Груня ответила не сразу. Она помолчала, вздохнула и вдруг заговорила с той откровенностью, с которой всегда говорят или с давно знакомым человеком, каким, видимо, была ей Настя, или только однажды, в дороге, со случайным попутчиком, когда ты уверена, что никогда с ним больше не увидишься.

— Як вам сказать, була я замужем чи ни… Гуляла я с одним парнем в сорок первом году, с Гришей Соловейковым. Наш, с разъезда, плотничал в колхозе. С полгода гуляли. В июне пожениться надумали. Батько и маты мои — суперечить, чересчур молода була я, семнадцатый годок шел всего-навсего. Та чи нас удержать!.. Свадьбу назначили на воскресенье. А оно такое выпало на мою долю — воскресенье. Була я в тот день и счастливая, и несчастная… Як же! Разом и свадьба, и прощание… В понедельник — от тебе повестка. А во вторник нацепил Гриша сумку на плечо, и проводила я его в Россошанский военкомат. В Россоши — товарный эшелон… Сидали мы вчера в поезд, я все-все припомнила. Уехал он, як в воду канул… От и понимайте, була я замужем чи ни… Вскорости принесли бумагу, шо Григорий Ефимович Соловейко — убитый под городом Могилевом. Товарищи его прописали. Через ту бумагу и сына не доносила до сроку, родила я его слабеньким… Умер… От тебе и замуж…

Груня замолчала и глядела в темноту за окном, будто вслушиваясь в железный шум поезда.
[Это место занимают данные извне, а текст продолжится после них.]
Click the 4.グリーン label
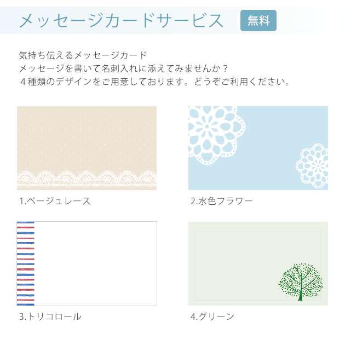The width and height of the screenshot is (345, 345). [212, 317]
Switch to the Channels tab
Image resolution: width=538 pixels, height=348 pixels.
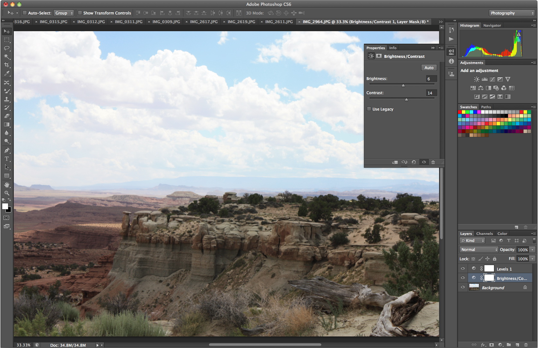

— Целые годы никто мне любый не був, — тихо продолжала Груня. — А сейчас за кого пойду? На разъезде у нас дворов полтораста. С каждого на войну брали мужиков. А с войны пришло четверо… За кого ж я пойду? Ровесников немае, побили, молодым я стара. Голова, бачите, в паутине… Оглянешься — девки сидят, никто их не берет. Кому ж я нужна? Який из нашего брата, простого железнодорожника, норовит на инженерше жениться, даром шо она постарше его годов на десять. А мне не за кем було учиться. Я стрелочница… Та и не хочу я подобного…

Поезд мчался мимо безвестного поселка. В степи железный шум и вздохи паровоза скрадывались пространством, среди строений они почти оглушали.

— Надоело одной, — железный шум не забивал голос Груни. — На работе, на людях забываешься, а придешь до дому… Рада, шо наморишься, скорее спать. Та не всегда обманешь себя… Хуже всего на праздники. Подчас нишо не милое. От в Ленинград еду, кой-чего из барахла купить. А на шо мне? Для кого надену его?

— А что, если вам на какую-нибудь большую стройку податься? Там множество людей, там легче встретить человека по своим годам, — сбивчиво посоветовал я.

— Оно-то так. Та у меня маты стара. Под восемьдесят уже. На кого ее бросить? И батька, и трех братов тож война сгубила…

Груня вздохнула.

— А шо, кажете, по годам найти, то не иначе вдовца с детями. А оно… оно своих хочется…

— Грязи! — объявила заспанная проводница. — Кому нужны Грязи?

Купе через два от нас молодая женщина в темном демисезонном пальто присела на корточки перед девочкой лет четырех-пяти.

— Мы сходим в Грязях, — говорила она, застегивая на девочке серую заячью шубку.

Полусонный ребенок еле держался на ногах, валился на плечо матери.

— Проснись, Сима, — женщина легонько шлепала девочку по подбородку. — Ну, проснись. Сейчас папка нас встретит.

Застегнув шубку, женщина поднялась, достала из-за обшлага пальто зеркальце и посмотрелась в него.

— Пойдем к выходу. — Она взяла девочку за руку. — Ступай вперед.

Когда мать и дочка поравнялись с нами, ноздри у Груни задрожали, глаза заблестели, она часто-часто заморгала ими, отпрянула в угол и отвернулась к окну.

Я вышел в тамбур и закурил.

Женщину и девочку встретил милицейский капитан. Он взял Симу с площадки тамбура на руки, помог сойти женщине и понес дочку к вокзалу. Жена с баулом шла сзади и снова посмотрелась в зеркало.

Когда я вернулся в вагон, Настя по-прежнему похрапывала, а Груня лежала на полке, поджав ноги, накрыв голову платком. До Мичуринска она не шевельнулась. Может, уснула.

На рассвете небо затянули тяжелые тучи. Запыленное стекло рябили дождевые капли.